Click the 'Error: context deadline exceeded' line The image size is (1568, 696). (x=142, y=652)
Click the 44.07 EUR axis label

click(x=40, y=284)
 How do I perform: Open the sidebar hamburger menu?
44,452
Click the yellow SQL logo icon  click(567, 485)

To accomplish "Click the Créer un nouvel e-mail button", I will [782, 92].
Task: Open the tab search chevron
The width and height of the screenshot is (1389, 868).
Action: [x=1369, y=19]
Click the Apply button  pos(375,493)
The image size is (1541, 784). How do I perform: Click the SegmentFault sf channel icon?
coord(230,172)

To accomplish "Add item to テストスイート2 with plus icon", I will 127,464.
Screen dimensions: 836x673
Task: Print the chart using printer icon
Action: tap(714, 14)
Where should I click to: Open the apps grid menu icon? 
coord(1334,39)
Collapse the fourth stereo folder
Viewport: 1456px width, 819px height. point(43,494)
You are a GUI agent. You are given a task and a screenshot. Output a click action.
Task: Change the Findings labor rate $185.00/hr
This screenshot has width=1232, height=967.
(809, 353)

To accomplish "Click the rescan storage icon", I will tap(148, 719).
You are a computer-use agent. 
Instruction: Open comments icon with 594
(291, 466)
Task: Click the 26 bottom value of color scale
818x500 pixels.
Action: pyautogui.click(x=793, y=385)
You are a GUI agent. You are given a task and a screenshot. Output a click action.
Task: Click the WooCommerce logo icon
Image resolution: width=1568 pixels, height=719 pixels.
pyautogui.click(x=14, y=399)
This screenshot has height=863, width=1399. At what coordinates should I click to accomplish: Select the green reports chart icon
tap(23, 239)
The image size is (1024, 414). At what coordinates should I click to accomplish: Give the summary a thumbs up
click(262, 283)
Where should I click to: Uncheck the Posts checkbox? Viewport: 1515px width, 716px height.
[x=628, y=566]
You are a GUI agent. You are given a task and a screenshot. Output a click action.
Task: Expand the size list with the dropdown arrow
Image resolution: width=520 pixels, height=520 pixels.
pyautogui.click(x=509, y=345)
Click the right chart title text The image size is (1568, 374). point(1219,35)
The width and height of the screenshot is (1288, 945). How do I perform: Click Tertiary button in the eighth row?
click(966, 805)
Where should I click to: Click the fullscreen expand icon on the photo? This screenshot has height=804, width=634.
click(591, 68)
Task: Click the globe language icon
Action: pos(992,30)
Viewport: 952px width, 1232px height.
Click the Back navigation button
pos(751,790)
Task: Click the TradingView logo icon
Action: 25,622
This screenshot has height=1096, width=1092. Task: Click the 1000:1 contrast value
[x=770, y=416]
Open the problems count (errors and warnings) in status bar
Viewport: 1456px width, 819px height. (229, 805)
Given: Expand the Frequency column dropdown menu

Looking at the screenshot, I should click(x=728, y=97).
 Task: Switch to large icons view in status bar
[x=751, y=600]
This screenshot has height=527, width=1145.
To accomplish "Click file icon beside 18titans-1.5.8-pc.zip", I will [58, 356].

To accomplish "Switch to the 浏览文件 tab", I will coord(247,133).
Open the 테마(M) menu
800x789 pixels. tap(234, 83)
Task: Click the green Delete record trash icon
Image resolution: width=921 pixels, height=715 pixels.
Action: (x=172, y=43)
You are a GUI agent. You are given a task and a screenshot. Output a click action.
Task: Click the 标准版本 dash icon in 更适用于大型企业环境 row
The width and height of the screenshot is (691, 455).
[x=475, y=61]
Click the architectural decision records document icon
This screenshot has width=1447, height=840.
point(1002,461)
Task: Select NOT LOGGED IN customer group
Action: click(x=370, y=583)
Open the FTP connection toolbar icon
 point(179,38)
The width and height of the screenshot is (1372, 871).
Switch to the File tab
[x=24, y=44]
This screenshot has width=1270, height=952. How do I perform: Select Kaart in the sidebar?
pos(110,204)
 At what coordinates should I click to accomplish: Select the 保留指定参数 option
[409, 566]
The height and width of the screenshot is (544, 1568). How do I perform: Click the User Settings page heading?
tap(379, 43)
....................
Render every line of the material above as a JSON list of strings, one string per line, with blank lines omitted.

### RESULT
[
  "Click the 'Error: context deadline exceeded' line The image size is (1568, 696). (x=142, y=652)",
  "Click the 44.07 EUR axis label",
  "click(x=40, y=284)",
  " How do I perform: Open the sidebar hamburger menu?",
  "44,452",
  "Click the yellow SQL logo icon  click(567, 485)",
  "To accomplish \"Click the Créer un nouvel e-mail button\", I will [782, 92].",
  "Task: Open the tab search chevron",
  "The width and height of the screenshot is (1389, 868).",
  "Action: [x=1369, y=19]",
  "Click the Apply button  pos(375,493)",
  "The image size is (1541, 784). How do I perform: Click the SegmentFault sf channel icon?",
  "coord(230,172)",
  "To accomplish \"Add item to テストスイート2 with plus icon\", I will 127,464.",
  "Screen dimensions: 836x673",
  "Task: Print the chart using printer icon",
  "Action: tap(714, 14)",
  "Where should I click to: Open the apps grid menu icon? ",
  "coord(1334,39)",
  "Collapse the fourth stereo folder",
  "Viewport: 1456px width, 819px height. point(43,494)",
  "You are a GUI agent. You are given a task and a screenshot. Output a click action.",
  "Task: Change the Findings labor rate $185.00/hr",
  "This screenshot has width=1232, height=967.",
  "(809, 353)",
  "To accomplish \"Click the rescan storage icon\", I will tap(148, 719).",
  "You are a computer-use agent. ",
  "Instruction: Open comments icon with 594",
  "(291, 466)",
  "Task: Click the 26 bottom value of color scale",
  "818x500 pixels.",
  "Action: pyautogui.click(x=793, y=385)",
  "You are a GUI agent. You are given a task and a screenshot. Output a click action.",
  "Task: Click the WooCommerce logo icon",
  "Image resolution: width=1568 pixels, height=719 pixels.",
  "pyautogui.click(x=14, y=399)",
  "This screenshot has height=863, width=1399. At what coordinates should I click to accomplish: Select the green reports chart icon",
  "tap(23, 239)",
  "The image size is (1024, 414). At what coordinates should I click to accomplish: Give the summary a thumbs up",
  "click(262, 283)",
  "Where should I click to: Uncheck the Posts checkbox? Viewport: 1515px width, 716px height.",
  "[x=628, y=566]",
  "You are a GUI agent. You are given a task and a screenshot. Output a click action.",
  "Task: Expand the size list with the dropdown arrow",
  "Image resolution: width=520 pixels, height=520 pixels.",
  "pyautogui.click(x=509, y=345)",
  "Click the right chart title text The image size is (1568, 374). point(1219,35)",
  "The width and height of the screenshot is (1288, 945). How do I perform: Click Tertiary button in the eighth row?",
  "click(966, 805)",
  "Where should I click to: Click the fullscreen expand icon on the photo? This screenshot has height=804, width=634.",
  "click(591, 68)",
  "Task: Click the globe language icon",
  "Action: pos(992,30)",
  "Viewport: 952px width, 1232px height.",
  "Click the Back navigation button",
  "pos(751,790)",
  "Task: Click the TradingView logo icon",
  "Action: 25,622",
  "This screenshot has height=1096, width=1092. Task: Click the 1000:1 contrast value",
  "[x=770, y=416]",
  "Open the problems count (errors and warnings) in status bar",
  "Viewport: 1456px width, 819px height. (229, 805)",
  "Given: Expand the Frequency column dropdown menu",
  "Looking at the screenshot, I should click(x=728, y=97).",
  " Task: Switch to large icons view in status bar",
  "[x=751, y=600]",
  "This screenshot has height=527, width=1145.",
  "To accomplish \"Click file icon beside 18titans-1.5.8-pc.zip\", I will [58, 356].",
  "To accomplish \"Switch to the 浏览文件 tab\", I will coord(247,133).",
  "Open the 테마(M) menu",
  "800x789 pixels. tap(234, 83)",
  "Task: Click the green Delete record trash icon",
  "Image resolution: width=921 pixels, height=715 pixels.",
  "Action: (x=172, y=43)",
  "You are a GUI agent. You are given a task and a screenshot. Output a click action.",
  "Task: Click the 标准版本 dash icon in 更适用于大型企业环境 row",
  "The width and height of the screenshot is (691, 455).",
  "[x=475, y=61]",
  "Click the architectural decision records document icon",
  "This screenshot has width=1447, height=840.",
  "point(1002,461)",
  "Task: Select NOT LOGGED IN customer group",
  "Action: click(x=370, y=583)",
  "Open the FTP connection toolbar icon",
  " point(179,38)",
  "The width and height of the screenshot is (1372, 871).",
  "Switch to the File tab",
  "[x=24, y=44]",
  "This screenshot has width=1270, height=952. How do I perform: Select Kaart in the sidebar?",
  "pos(110,204)",
  " At what coordinates should I click to accomplish: Select the 保留指定参数 option",
  "[409, 566]",
  "The height and width of the screenshot is (544, 1568). How do I perform: Click the User Settings page heading?",
  "tap(379, 43)"
]